The Future Of Native Advertising
Adaptly CEO, Nikhil Sethi, chats about the existing state of native advertising, with perspectives on what’s working and what’s not, and what it will take to succeed amidst the constantly shifting world of digital media.
There’s huge excitement in the digital publishing world around native advertising and a lot of new marketing dollars being spent on platforms that can deliver unique experiences for their users – all of which do not conform to the media formats of the industry’s self-imposed ad standards.
Here’s a look at what we are focused on right now and how Adaptly is thinking about this new era of digital marketing.
What are some of the best examples of effective native advertising?
One of the simplest yet most effective forms of native advertising is the feed based advertising unit. Facebook and Twitter have truly pioneered this feed based format, and due to a fundamental belief that advertising experiences on their platforms should conform to the user experience – not the other way around – they have unlocked one of the most impactful forms of advertising. This approach has perhaps had the biggest impact on mobile media and marketing, and the feed based native ad has almost singlehandedly provided the mobile advertising industry with a leapfrog monetization experience versus traditional mobile ad experiences.
How should publishers, advertisers and agencies measure the performance of these feed based ads?
The exciting thing is that we are now at a point where virtually any marketing objective can be measured against Facebook and Twitter feed based ads. In addition to many of the traditional digital metrics like click-throughs and engagement, these platforms enable classic business metrics to be analyzed since they can match unique identifiers for each user who has been exposed to an ad. We measure KPI’s like reach & frequency, brand lift, and even sales lift – both online and offline.
What are the biggest challenges that advertisers and publishers face with native advertising? How can they overcome these challenges?
Traditional digital media publishers face a few challenges. If a publisher is developing custom content (one flavor of native advertising) then they can have issues achieving large scale. And while it is true that custom content can deliver huge impact, general consumer brands need to reach large audiences at cost effective prices.
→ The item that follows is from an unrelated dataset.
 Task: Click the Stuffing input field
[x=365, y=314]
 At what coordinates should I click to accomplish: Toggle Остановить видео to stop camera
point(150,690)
Another challenge with custom content is finding the right balance between editorial standards and the marketer’s message. Obviously, it is important to clearly label any paid content as such, since the objective of native advertising is not to trick consumers, but rather to deliver a more seamless, natural experience.
Then how can major brands and publishers scale their native advertising efforts?
Autonomous marketing platforms like Facebook, Twitter, Pinterest, and YouTube offer the perfect combination of scale and format. These ecosystems reach billions of users globally, and the majority of the advertising opportunities are native to their environments. Plus, they offer all of the most sophisticated forms of targeting available today so marketers need not sacrifice precision for reach.
What’s next for native advertising? What should publishers, advertisers and agencies be thinking about this year?
Content sharing and “social” platforms will evolve and these publishers will continue to offer exciting new ways to integrate advertising. But perhaps the most exciting new opportunity is in the mobile messaging space, where both consumers and brands are creating, interacting, and chatting in an entirely new way. To be sure, it is early days for advertising on mobile messaging apps, but platforms like Kik and Shapchat have already begun testing some interesting brand integrations, with very promising results.